Palm and PalmSource...Together Again?
Posted by Harry McCracken | Monday, August 29, 2005 8:27 AM PT
This is
just a rumor at this point, but there's scuttlebutt that smartphone and PDA manufacturer Palm (formerly PalmOne) may acquire PalmSource, the creator of the Palm OS. If that happens, it would deja vu all over again, since the two outfits were orignally one big happy company.
It might also make a lot of sense. PalmSource has never quite lived up to its potential as an independent provider of system software to hardware manufacturers. Sure, there have been lots of Palm-based products, some of them really interesting...but most of the ones that are clear-cut successes have come from Palm. (The
device section on PalmSource's Web site still spotlights Tapwave's Zodiac, even though Tapwave has folded.)
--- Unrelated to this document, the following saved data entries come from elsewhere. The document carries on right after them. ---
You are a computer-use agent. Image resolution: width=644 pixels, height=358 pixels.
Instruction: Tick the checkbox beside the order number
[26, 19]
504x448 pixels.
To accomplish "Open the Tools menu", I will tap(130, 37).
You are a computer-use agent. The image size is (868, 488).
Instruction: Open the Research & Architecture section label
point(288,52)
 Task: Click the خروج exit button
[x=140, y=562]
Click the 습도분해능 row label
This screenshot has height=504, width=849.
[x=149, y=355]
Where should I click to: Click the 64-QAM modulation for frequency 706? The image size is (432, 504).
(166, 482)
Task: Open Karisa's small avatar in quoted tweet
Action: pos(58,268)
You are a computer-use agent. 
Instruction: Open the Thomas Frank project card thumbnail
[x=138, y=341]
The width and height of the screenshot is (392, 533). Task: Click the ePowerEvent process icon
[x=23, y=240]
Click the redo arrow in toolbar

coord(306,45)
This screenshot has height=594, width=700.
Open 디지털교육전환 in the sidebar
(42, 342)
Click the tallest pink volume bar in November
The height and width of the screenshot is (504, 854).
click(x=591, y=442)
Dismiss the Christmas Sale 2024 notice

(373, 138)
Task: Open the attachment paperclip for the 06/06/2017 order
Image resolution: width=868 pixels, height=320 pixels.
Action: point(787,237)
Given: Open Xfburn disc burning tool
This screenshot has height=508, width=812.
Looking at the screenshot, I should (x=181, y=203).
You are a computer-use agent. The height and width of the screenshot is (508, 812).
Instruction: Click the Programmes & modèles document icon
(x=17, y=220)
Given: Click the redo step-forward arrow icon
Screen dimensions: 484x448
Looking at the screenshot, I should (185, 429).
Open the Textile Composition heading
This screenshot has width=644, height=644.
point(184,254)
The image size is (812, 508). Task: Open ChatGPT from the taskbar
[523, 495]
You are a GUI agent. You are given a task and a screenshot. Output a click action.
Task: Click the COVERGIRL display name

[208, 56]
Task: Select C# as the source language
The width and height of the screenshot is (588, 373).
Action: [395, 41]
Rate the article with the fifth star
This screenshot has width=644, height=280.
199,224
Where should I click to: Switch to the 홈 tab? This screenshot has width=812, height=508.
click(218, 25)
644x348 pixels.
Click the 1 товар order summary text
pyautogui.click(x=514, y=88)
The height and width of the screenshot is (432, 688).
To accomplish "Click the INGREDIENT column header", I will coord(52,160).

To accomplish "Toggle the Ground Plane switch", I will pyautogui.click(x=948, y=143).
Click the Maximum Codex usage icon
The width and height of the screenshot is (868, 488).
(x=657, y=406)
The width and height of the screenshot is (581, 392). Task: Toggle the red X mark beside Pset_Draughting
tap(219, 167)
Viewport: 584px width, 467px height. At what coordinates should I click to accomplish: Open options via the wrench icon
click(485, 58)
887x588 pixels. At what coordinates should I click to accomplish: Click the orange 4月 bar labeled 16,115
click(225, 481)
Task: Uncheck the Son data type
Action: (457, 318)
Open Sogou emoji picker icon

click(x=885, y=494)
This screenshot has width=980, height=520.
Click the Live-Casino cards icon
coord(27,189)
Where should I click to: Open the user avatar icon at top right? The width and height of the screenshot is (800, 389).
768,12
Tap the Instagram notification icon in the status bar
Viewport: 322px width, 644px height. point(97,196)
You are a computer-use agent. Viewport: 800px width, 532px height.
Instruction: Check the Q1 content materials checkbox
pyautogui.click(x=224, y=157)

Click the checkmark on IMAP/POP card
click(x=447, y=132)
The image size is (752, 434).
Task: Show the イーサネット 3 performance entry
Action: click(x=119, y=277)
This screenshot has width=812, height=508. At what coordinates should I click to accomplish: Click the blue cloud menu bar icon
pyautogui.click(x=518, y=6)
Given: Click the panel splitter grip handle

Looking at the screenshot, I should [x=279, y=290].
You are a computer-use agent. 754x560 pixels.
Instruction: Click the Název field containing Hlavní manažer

When I've talked with PalmSource execs, they've stressed that they treat Palm-the-hardware-company just the same as PalmSource's other customers. That's what you'd want to hear if you were a manufacturer who competed directly with Palm's products. But increasingly, other licensees of the Palm OS seem to be addressing niches, such as GPS and education, rather than taking on the Zire or the Treo or Palm's other products.
Back in the original, one-Palm era, Palm products benefited from an Apple-like integration of software and hardware design. I don't think it's a coincidence that those devices were as rock-solid as any computing products I've ever used.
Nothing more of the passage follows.